Cliff Satterwhite, director, Disaster Relief Group, SCBC, said today the assessment team, while in Haiti, has met with Florida Baptist Convention staff and partners, developing a Southern Baptist plan and protocol for moving volunteers and aid into the country. Florida Baptists have long had a presence in Haiti, starting 842 churches in the past 15 years, and providing salary for seven Haitian missionaries and 15 additional Haitians who work in the convention’s guest house and on its security force. There are 305 Haitian churches in the Florida convention.
“After Tuesday, state conventions and Southern Baptists will know our short- and long-term priorities and what we can do,” Satterwhite said. “We want to get in there and minister, but there are security issues and travel problems that are prohibitive. We do have two doctors, within the SC Disaster Relief Medical Team, who have gone to Haiti as part of the United States government’s relief effort.” For others, the situation is too unstable for travel.
Satterwhite said the airport into Port -Au-Prince, Haiti, has closed, and that the airport in the Dominican Republic is presumably closing next week, too. “We understand, from reports, that there is a travel bottleneck in the Dominican Republic. There are refugees trying to get out of Haiti through the Dominican Republic, and there are people trying to get from the Dominican Republic into Haiti.
“In some cases, independent volunteers are going down through their own relationships, and many are finding that there is no place to stay and no transportation,” Satterwhite said. “These well-meaning volunteers then become refugees themselves and require aid from those there to serve the country.”
Satterwhite said Red 24, a global security specialist organization, has placed Haiti in its category of places “too dangerous to go into” because of devastation and violence in the aftermath of the recent earthquake.

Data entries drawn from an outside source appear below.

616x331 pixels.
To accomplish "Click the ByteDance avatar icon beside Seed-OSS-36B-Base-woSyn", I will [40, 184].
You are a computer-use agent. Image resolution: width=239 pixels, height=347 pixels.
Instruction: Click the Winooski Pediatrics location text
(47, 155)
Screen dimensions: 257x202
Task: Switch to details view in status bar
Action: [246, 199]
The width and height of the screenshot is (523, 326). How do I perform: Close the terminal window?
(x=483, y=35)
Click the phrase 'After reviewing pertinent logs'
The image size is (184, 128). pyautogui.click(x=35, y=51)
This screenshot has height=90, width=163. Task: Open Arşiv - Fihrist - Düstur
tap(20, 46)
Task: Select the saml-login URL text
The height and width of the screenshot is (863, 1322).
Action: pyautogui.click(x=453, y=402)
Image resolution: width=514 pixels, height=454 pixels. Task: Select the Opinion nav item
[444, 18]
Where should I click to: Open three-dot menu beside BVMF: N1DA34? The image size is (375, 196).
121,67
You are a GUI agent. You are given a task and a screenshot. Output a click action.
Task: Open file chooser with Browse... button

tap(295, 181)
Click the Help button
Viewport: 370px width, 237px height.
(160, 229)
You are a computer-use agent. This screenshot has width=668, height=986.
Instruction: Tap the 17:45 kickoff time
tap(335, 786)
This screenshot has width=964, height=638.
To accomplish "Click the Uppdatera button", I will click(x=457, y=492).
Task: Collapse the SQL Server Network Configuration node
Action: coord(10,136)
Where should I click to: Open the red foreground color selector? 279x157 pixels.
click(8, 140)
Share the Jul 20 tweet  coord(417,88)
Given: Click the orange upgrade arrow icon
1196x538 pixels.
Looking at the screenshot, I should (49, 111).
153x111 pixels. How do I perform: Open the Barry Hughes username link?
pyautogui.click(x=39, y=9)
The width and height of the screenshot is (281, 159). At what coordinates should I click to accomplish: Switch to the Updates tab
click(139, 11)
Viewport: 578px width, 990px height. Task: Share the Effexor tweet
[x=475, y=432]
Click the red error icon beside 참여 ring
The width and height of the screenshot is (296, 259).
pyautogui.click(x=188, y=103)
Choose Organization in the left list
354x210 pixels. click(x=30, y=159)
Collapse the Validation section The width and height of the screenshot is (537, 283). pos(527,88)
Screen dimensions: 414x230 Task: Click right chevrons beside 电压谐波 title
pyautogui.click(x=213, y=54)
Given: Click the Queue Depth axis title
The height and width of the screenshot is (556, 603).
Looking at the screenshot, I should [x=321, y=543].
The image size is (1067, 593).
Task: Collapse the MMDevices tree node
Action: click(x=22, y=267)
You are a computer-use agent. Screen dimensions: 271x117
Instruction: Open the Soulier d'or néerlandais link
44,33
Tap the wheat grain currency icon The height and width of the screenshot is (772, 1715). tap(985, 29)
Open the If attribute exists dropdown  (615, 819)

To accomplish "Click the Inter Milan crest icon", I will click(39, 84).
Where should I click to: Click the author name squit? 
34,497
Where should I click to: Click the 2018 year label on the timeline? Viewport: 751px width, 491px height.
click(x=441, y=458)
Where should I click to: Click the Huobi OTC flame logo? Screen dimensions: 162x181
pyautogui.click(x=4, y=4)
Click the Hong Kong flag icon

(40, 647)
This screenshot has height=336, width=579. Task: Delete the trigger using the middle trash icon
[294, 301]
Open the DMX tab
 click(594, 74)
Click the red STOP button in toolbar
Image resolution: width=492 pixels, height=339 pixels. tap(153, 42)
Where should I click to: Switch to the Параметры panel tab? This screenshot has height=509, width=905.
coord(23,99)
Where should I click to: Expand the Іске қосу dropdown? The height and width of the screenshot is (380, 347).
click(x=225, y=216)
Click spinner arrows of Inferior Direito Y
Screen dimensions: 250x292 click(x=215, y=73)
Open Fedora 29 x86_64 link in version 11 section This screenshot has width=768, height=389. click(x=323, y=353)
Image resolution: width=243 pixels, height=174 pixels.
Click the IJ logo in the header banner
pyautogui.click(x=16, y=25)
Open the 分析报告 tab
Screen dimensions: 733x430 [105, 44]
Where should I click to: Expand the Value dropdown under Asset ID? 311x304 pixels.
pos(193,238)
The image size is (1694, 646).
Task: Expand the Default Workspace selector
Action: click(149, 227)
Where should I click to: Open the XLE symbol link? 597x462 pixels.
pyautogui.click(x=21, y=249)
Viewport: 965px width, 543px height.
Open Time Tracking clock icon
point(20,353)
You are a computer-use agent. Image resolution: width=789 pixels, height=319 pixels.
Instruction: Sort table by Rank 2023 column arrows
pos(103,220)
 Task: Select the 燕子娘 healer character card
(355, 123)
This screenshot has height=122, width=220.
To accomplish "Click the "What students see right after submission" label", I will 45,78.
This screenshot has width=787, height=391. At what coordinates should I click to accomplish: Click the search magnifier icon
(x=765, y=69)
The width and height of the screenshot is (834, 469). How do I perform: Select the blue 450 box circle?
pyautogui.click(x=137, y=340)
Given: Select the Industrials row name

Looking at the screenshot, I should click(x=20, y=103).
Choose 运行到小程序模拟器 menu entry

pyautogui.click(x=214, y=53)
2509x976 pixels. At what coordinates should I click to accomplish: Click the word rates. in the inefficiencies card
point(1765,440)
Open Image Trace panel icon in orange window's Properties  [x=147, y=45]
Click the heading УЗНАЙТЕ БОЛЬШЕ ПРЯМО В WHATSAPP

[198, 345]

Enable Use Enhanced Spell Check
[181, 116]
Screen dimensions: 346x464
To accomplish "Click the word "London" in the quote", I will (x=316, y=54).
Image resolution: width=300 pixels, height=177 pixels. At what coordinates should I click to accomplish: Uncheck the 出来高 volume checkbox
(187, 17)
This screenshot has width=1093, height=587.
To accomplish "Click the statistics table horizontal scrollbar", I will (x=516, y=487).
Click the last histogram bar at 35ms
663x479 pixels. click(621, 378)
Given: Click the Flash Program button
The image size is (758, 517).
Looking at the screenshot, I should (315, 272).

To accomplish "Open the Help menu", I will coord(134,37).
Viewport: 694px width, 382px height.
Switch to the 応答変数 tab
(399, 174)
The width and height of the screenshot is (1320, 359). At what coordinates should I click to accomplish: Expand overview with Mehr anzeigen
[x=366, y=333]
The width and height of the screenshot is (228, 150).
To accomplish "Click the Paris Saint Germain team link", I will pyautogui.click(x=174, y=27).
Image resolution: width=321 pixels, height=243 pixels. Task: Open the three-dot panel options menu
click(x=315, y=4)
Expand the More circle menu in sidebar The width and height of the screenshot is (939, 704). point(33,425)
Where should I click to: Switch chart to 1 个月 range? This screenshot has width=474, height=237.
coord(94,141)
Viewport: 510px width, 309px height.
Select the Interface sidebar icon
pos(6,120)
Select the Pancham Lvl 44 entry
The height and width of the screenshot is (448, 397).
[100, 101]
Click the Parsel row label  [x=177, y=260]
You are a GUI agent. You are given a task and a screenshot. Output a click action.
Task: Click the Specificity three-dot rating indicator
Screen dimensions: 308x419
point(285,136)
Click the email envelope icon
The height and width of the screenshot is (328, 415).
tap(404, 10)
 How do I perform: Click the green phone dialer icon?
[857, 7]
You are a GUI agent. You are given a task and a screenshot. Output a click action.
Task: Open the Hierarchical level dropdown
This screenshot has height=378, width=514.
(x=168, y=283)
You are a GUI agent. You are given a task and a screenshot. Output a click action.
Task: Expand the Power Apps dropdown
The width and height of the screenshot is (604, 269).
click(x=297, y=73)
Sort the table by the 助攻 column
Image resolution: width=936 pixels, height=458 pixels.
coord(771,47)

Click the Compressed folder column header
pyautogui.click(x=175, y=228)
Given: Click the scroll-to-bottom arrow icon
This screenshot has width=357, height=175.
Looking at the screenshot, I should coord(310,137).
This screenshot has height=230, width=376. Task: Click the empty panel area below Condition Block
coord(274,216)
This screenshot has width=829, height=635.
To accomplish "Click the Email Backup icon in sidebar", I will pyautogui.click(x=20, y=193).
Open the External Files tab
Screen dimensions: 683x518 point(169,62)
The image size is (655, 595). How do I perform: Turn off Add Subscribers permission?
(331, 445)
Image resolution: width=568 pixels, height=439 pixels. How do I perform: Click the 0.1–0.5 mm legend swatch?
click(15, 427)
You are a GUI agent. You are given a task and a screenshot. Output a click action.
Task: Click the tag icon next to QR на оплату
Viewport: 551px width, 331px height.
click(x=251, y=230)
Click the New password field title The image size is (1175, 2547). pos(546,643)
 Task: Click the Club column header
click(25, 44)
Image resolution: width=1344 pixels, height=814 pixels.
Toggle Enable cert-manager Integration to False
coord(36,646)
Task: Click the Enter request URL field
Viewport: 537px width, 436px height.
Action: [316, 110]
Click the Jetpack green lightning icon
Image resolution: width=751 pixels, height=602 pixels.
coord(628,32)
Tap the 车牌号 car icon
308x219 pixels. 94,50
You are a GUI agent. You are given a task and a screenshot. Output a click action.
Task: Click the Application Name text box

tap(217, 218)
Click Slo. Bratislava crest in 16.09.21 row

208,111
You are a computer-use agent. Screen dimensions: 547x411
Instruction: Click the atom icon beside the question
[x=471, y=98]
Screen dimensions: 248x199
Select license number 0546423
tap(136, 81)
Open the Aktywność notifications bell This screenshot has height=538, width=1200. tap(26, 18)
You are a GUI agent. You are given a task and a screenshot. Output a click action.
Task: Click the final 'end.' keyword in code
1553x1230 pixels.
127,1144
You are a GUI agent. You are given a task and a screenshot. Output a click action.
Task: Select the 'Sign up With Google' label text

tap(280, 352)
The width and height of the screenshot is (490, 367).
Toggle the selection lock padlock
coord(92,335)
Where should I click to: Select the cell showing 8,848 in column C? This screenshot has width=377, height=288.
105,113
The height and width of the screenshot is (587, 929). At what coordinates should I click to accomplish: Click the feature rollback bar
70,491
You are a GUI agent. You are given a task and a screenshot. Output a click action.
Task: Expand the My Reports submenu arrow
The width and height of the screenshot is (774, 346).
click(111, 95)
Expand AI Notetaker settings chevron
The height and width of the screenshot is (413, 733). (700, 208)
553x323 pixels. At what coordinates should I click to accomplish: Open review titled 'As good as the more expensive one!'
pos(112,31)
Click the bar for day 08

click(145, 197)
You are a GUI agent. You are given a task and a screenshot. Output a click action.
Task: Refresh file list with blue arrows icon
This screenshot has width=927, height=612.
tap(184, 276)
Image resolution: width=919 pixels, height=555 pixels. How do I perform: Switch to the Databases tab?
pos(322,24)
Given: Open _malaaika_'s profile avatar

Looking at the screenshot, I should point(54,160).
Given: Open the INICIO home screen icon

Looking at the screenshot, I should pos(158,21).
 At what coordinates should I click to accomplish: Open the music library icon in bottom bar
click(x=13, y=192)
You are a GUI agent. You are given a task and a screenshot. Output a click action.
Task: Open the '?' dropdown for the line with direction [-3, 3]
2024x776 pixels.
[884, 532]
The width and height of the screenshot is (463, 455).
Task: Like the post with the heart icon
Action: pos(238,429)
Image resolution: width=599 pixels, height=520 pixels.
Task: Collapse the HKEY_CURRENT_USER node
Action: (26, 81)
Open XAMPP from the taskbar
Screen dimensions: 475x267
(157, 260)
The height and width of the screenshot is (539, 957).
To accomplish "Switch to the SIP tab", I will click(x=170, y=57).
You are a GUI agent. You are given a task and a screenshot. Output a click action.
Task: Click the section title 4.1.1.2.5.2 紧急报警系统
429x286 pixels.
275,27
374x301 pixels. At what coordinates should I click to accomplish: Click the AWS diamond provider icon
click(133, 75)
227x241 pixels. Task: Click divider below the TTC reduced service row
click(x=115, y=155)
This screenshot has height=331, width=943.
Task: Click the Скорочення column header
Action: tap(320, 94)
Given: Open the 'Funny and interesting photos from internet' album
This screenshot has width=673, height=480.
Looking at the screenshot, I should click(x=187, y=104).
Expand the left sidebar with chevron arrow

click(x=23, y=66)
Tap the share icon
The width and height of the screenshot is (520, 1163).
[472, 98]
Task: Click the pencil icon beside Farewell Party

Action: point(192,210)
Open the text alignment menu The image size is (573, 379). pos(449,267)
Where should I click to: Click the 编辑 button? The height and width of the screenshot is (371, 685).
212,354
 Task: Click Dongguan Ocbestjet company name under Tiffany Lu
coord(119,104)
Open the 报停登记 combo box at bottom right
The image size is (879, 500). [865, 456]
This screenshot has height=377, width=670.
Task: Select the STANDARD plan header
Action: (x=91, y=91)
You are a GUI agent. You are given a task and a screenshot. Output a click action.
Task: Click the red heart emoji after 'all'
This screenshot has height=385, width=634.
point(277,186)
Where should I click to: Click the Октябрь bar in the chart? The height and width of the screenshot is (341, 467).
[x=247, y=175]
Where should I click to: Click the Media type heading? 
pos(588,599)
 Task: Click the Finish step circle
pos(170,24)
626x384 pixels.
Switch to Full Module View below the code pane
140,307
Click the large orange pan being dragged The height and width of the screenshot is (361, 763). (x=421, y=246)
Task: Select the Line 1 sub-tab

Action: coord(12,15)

South Carolina Baptists can respond to Haiti in these immediate ways:
? Visit the Baptist Global Response Web site at http://www.baptistglobalresponse.com/new/, where a bulletin insert can be downloaded from the Home Page.
? Follow reports Disaster Relief updates through the SCBC Web site and include Haiti in regular church prayer ministry.
? Register for SC Disaster Relief Training, Friday-Saturday, March 5-6, Anderson University, Anderson, SC. Those interested in Haiti volunteerism can attend a special, embedded, training event on Saturday, March 6, as part of the Disaster Relief Training. Online registration is available through the SCBC Web site. Interested volunteers may also call the Disaster Relief Group at 803.765.0030.
? Donations may be mailed to South Carolina Baptist Convention, Disaster Relief Fund, 190 Stoneridge Drive, Columbia, SC 29210. Donations may be designated for Haiti and 100 percent of funds will be used in Haiti relief.
“The SBC Assessment Team is reporting that the situation in Haiti is very fluid right now,” Satterwhite said. “Things can change 10 different ways in a single hour. The greatest, immediate need is for medical teams, specializing in trauma, anesthesia, and orthopedics.”